Paul Dano (ur. 19 czerwca 1984), jeden z najzdolniejszych amerykańskich aktorów młodego pokolenia. Na scenie zadebiutował już jako nastolatek w broadwayowskich przedstawieniach. W tamtych czasach próbował godzić aktorstwo z graniem w swoim zespole Cherry Revision, gdzie był wokalistą i gitarzystą. Jednak po pierwszym telewizyjnym występie w komediowym serialu "Smart Guy" i pierwszoplanowej roli w filmie "L.I.E" (nagroda Independent Spirit Award dla najlepszego debiutanta) jego kariera nabrała tempa i Dano zdecydował się porzucić muzykę. W 2003 roku wystąpił w epizodzie w „Rodzinie Soprano” a także poznał Jonathana Daytona i Valerie Faris, którzy trzy lata później zaangażują go do jednej z głównych ról w filmie „Mała Miss”. Obraz ten zadebiutował na festiwalu w Sundance i stał się jednym z największych filmowych odkryć roku. Od tamtego czasu Dano nie przestaje pojawiać się na dużym ekranie. 2007 rok to jego rola w "Aż poleje się krew" u boku Daniela Day-Lewisa i nominacja do nagrody BAFTA. Potem zdążył wziąć udział w realizacji filmów „Gigantic”, gdzie wystąpił razem z Zooey Deschanel, „Taking Woodstock” w reżyserii Anga Lee i „The Extra Man”, w którym partneruje Kevinowi Klineowi i Katie Holmes. W ostatnich latach Dano obok aktorstwa zajmuję się studiowaniem literatury na nowojorskim uniwersytecie a także wrócił do muzyki z nowym zespołem Mook.

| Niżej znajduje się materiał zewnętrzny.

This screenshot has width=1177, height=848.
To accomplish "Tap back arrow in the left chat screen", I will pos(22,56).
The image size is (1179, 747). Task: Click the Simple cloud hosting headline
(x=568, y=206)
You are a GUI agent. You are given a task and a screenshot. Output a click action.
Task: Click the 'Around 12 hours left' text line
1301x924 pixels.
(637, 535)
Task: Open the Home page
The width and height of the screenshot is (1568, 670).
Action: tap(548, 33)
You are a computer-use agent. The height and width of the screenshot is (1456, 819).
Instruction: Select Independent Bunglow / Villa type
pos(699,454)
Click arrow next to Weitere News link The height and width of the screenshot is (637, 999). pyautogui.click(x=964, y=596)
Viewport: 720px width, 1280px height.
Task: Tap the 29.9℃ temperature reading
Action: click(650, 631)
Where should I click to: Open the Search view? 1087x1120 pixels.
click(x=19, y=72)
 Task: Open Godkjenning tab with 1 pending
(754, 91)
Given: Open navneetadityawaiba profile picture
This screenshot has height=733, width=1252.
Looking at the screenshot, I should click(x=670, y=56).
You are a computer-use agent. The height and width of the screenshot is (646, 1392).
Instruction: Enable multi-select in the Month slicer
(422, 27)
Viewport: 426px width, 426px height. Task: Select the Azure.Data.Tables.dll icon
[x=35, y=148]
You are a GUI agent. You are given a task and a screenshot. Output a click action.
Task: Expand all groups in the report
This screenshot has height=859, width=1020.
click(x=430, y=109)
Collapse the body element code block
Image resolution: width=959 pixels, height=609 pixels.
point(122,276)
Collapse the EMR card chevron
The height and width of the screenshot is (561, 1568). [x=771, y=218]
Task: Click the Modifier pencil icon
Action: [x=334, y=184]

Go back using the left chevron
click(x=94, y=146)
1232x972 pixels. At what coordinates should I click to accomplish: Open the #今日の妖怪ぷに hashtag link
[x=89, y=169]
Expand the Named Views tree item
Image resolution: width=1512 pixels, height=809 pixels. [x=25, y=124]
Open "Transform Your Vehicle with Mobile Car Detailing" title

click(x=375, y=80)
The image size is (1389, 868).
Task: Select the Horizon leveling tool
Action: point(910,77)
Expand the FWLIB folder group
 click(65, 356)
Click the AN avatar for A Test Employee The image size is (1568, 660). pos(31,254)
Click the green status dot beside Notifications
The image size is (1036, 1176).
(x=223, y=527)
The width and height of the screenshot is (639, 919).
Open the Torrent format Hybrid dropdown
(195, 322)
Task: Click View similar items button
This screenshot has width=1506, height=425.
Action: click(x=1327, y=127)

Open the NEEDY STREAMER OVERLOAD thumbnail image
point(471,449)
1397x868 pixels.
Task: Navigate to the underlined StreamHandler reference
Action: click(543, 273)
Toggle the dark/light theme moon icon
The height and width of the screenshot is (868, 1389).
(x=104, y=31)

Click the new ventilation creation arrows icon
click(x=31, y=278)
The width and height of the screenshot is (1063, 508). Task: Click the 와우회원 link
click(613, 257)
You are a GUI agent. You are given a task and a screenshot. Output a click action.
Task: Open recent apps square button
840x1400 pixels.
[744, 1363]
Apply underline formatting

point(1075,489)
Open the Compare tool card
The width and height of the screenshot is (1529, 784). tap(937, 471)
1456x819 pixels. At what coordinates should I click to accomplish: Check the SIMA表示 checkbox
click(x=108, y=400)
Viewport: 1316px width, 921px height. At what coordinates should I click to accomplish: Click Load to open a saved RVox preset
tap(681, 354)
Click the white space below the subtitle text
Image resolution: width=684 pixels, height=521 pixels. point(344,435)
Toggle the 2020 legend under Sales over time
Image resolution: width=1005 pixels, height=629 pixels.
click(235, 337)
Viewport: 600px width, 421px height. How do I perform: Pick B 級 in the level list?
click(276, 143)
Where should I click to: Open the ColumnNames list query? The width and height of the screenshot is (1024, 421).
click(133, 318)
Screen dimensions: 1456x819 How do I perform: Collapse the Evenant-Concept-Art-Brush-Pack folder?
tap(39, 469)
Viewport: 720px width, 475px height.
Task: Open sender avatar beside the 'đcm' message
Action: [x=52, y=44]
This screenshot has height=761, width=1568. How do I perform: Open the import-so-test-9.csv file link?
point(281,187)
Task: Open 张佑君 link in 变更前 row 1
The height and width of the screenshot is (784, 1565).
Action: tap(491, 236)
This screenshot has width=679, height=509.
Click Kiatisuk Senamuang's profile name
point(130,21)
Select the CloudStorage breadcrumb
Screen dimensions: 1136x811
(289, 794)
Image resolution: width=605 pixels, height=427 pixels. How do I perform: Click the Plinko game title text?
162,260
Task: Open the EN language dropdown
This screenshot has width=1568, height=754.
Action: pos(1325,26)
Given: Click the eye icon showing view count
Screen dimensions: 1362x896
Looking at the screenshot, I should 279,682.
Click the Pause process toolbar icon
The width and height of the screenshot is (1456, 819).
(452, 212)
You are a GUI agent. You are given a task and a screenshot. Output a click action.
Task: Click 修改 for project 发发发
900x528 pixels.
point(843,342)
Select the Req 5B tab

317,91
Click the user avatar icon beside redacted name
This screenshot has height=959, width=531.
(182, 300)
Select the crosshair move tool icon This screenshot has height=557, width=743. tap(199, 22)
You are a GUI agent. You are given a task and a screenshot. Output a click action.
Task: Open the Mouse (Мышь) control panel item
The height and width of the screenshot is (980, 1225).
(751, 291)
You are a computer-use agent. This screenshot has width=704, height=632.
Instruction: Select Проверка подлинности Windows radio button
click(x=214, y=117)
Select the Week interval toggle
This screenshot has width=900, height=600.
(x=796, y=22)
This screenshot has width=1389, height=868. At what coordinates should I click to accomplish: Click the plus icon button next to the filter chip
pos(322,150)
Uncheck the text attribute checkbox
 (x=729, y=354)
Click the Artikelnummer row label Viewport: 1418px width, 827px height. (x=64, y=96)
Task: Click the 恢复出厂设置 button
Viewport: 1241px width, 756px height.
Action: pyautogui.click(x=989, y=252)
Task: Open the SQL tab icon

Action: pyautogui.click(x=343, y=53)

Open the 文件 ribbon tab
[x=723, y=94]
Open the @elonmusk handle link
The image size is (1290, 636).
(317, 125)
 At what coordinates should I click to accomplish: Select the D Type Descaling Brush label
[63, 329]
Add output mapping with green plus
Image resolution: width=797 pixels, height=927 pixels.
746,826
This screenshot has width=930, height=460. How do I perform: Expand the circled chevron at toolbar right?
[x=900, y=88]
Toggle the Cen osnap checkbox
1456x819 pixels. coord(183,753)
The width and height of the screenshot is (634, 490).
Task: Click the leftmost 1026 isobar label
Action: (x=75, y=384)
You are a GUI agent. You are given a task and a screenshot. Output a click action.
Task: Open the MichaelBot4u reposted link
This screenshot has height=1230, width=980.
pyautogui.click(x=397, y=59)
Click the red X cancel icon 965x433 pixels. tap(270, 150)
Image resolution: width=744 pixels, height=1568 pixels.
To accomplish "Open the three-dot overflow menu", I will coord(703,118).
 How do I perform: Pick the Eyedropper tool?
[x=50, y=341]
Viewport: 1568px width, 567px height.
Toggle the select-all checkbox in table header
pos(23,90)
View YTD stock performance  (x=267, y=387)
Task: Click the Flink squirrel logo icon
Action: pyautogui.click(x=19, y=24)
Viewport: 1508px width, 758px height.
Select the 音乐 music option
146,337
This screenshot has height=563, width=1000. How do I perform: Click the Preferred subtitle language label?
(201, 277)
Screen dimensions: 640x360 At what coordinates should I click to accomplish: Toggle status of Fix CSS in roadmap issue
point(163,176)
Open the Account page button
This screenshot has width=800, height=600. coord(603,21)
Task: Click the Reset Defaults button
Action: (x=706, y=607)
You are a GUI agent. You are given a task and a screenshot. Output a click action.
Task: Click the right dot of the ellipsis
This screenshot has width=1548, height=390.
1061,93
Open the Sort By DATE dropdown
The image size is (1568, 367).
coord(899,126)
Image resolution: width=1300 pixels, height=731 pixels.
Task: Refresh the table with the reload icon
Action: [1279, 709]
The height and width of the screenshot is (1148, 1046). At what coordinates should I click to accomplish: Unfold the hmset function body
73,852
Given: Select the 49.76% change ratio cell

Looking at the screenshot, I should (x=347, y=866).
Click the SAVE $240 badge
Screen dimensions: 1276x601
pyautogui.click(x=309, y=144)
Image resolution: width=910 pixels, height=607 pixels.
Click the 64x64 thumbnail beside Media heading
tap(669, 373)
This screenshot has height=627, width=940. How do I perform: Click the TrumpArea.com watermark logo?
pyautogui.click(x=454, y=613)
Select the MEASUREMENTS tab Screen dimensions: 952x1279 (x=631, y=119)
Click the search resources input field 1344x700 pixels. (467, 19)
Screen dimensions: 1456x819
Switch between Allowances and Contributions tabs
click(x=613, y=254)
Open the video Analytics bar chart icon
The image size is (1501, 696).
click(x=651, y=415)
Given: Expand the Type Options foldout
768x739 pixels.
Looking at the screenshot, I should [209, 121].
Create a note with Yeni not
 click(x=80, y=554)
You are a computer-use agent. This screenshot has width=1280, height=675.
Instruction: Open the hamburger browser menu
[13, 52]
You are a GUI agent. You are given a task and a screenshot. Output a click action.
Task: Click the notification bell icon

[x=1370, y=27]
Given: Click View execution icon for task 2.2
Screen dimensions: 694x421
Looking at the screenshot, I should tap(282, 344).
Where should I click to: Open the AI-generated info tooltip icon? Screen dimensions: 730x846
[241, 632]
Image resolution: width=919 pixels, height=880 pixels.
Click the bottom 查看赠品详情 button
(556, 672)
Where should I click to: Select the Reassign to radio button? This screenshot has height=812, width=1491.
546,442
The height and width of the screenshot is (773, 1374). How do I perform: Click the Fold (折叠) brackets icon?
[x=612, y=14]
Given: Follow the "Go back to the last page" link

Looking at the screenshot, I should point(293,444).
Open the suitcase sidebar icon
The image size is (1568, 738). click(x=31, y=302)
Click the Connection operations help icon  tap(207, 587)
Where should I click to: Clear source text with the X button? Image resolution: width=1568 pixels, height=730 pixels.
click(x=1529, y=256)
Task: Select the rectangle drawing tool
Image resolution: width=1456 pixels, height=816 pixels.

Brian Cox (ur.1 czerwca 1946), brytyjski aktor teatralny i filmowy. W Anglii sławę zdobył swoimi scenicznymi kreacjami. Jest dwukrotnym laureatem prestiżowej nagrody teatralnej Olivier dla najlepszego aktora (za role w „Tytusie Andronikusie” oraz „The Rat in the Skull”). W latach 80. i 90. występował na deskach Royal Shakespeare Company i National Theatre. Już pod koniec lat 60. pojawił się w telewizyjnych produkcjach. W 1967 wystąpił w kilku odcinkach serialu „The Prisoner”, a rok później otrzymał główną rolę w produkcji „The Year of the Sex Olympics”. W 1978 roku zasłynął rolą Henryka II w cenionym przez krytyków serialu „The Devil's Crown” emitowanym przez BBC2. W tamtym czasie miał już za sobą filmowy debiut. W 1971 roku zagrał Trockiego w filmie „Mikołaj i Aleksandra”, ale przełom w jego karierze na dużym ekranie nastąpił w 1986 roku. Wtedy wcielił się w „Łowcy” Michaela Manna w postać... Hannibala Lectera. Następnie przyszły role w takich filmach, jak „Rob Roy”, „Braveheart. Waleczne serce”, „Bokser”, „Rushmore”, „Tożsamość Bourne'a”, „Wszystko gra”, czy „Zodiak”.

Więcej informacji

Ogólne

Czy wiesz, że?

  • Ciekawostki
  • Wpadki
  • Pressbooki
  • Powiązane
  • Ścieżka dźwiękowa

Pozostałe

Proszę czekać…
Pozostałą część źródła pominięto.